### DATA EXTRACTS ###

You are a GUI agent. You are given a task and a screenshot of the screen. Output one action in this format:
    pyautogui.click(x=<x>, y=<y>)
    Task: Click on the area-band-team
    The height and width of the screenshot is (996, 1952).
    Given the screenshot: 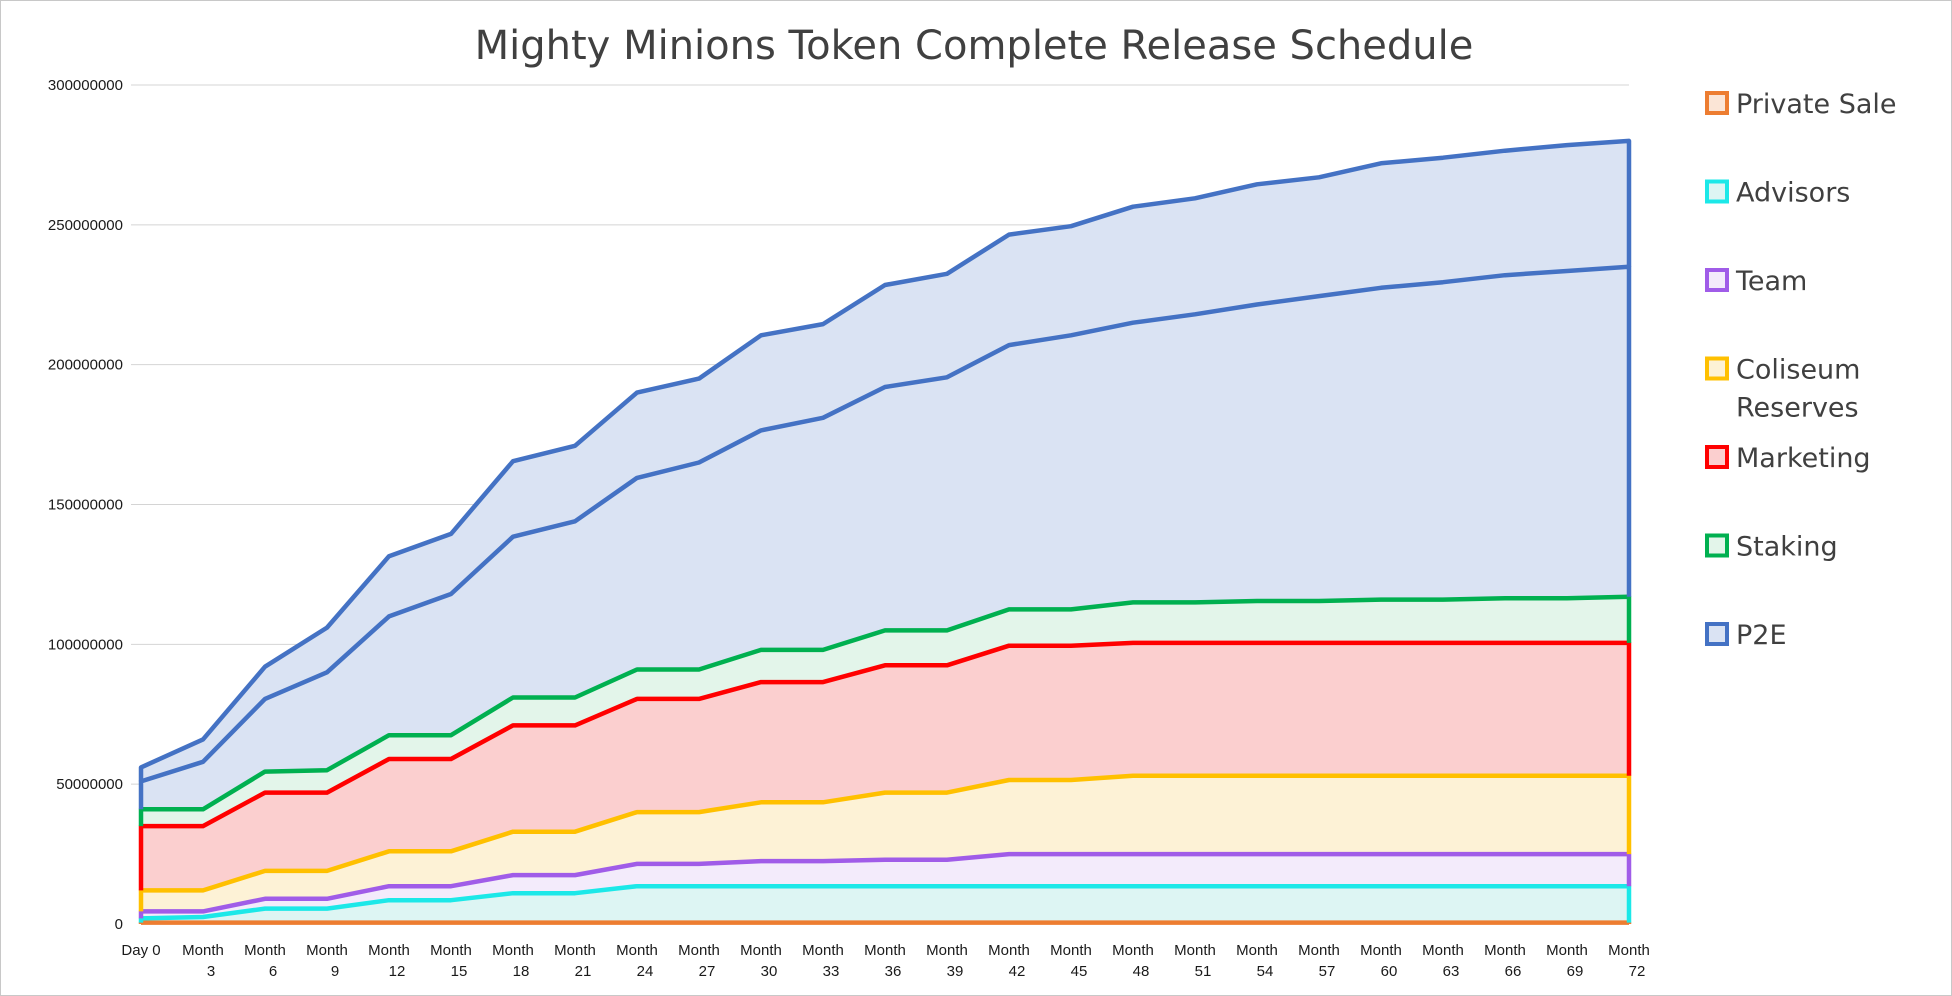 What is the action you would take?
    pyautogui.click(x=885, y=886)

###

- _YOUR ASSIGNMENT_
Copy the rows above word for word, from their first line down through the line that contains "The height and", including that line.

- _RESPONSE BELOW_
You are a GUI agent. You are given a task and a screenshot of the screen. Output one action in this format:
    pyautogui.click(x=<x>, y=<y>)
    Task: Click on the area-band-team
    The height and width of the screenshot is (996, 1952).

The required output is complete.